Contrairement aux traumatismes passés dans l’histoire d’Israël, nous ne pouvons pas nous permettre de retarder notre réponse de vingt, dix ou même cinq ans cette fois-ci – la réaction cinématographique doit être immédiate. Aborder les événements du 7 octobre nécessitera de s’attaquer aux dimensions intangibles du traumatisme et d’explorer comment il peut être représenté, tout en reflétant la douleur profonde et récente qu’il a causée.

The Boy peut être visionné en ligne ici‭.‬

Texte publié initialement en hébreu dans la revue en ligne Off Screen, 1er décembre 2023.
Traduction en français par Antoine Strobel-Dahan pour Tenoua, relecture par Judith Lenglart.

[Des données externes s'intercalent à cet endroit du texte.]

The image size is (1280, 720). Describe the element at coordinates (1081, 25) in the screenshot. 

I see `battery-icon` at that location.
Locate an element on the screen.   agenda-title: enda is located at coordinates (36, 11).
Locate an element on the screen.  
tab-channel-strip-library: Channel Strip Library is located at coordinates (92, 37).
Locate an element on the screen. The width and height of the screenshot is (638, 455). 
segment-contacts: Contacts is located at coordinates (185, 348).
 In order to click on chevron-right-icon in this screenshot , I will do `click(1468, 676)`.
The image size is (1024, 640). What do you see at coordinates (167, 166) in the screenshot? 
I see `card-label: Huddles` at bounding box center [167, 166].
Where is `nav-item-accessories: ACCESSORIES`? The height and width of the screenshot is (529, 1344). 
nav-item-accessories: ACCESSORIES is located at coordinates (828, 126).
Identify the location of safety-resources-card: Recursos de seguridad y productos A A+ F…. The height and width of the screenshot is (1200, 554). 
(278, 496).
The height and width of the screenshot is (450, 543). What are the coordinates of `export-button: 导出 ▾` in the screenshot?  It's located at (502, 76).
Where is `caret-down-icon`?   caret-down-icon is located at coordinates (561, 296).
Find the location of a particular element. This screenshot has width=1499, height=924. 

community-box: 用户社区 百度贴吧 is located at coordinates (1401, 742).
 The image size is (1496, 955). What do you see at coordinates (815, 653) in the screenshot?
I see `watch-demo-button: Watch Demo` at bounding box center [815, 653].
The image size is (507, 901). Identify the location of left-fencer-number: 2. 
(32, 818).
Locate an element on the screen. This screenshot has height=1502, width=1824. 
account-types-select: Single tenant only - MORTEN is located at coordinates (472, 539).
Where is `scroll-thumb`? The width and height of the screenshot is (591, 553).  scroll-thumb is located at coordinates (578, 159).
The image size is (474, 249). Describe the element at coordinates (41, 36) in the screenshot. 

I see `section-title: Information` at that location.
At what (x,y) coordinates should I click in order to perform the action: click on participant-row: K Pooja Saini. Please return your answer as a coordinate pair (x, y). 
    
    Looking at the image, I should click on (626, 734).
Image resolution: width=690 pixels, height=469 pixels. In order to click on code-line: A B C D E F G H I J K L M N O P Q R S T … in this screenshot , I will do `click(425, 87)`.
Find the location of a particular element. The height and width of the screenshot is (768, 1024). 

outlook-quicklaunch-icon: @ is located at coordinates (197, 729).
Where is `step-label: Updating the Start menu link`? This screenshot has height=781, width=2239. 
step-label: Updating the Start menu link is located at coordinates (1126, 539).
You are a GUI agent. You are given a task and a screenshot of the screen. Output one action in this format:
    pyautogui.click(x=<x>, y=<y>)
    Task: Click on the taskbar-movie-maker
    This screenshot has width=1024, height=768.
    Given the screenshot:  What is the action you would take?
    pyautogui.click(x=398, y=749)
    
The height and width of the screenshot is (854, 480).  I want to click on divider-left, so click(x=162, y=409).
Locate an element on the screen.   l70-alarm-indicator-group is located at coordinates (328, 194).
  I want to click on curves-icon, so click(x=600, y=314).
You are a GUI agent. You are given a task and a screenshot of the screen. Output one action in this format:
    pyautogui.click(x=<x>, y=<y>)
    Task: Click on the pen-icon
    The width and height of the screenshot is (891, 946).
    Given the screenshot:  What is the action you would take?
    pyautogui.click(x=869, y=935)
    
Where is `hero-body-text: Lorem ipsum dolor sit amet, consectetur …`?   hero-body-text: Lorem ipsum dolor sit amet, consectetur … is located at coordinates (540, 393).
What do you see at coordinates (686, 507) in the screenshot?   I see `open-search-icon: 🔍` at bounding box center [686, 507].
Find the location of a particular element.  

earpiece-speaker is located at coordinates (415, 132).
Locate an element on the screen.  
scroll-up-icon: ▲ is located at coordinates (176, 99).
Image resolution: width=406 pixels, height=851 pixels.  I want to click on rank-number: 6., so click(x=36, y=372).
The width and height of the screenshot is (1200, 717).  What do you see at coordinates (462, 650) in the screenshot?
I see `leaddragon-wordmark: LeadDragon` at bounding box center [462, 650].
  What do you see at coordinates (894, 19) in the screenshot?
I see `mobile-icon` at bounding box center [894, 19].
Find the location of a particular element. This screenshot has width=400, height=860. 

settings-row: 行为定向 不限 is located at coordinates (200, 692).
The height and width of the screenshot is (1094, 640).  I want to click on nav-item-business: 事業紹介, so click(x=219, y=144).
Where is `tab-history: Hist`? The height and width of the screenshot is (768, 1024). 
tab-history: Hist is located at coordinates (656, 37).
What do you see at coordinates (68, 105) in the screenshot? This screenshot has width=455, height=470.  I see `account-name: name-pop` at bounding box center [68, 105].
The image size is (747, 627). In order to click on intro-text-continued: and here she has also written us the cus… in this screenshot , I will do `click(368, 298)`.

[1] En novembre 2023, une douzaine de réalisateurs se retirent du festival pour protester contre une déclaration des organisateurs à propos d’une manifestation pro-palestinienne et de l’utilisation du slogan “From the river to the sea”, dont ils écrivaient qu’il “ne nous représentait pas et que nous ne l’approuvions en aucune façon”.
[2] L’actrice israélo-américaine Aleeza Chanowitz, créatrice et interprète de la série avait vu son invitation annulée par les organisateurs du festival au nom de ce que sa présence risquait de créer une “situation désagréable”.
[3] Du nom du film d’Akira Kurosawa (1950) qui a donné son nom à l’effet Rashōmon désignant le fait qu’un événement puisse être interprété différemment selon les individus impliqués. Dans le film de Kurosawa, un meurtre est décrit par quatre témoins qui en donnent chacun leur propre version.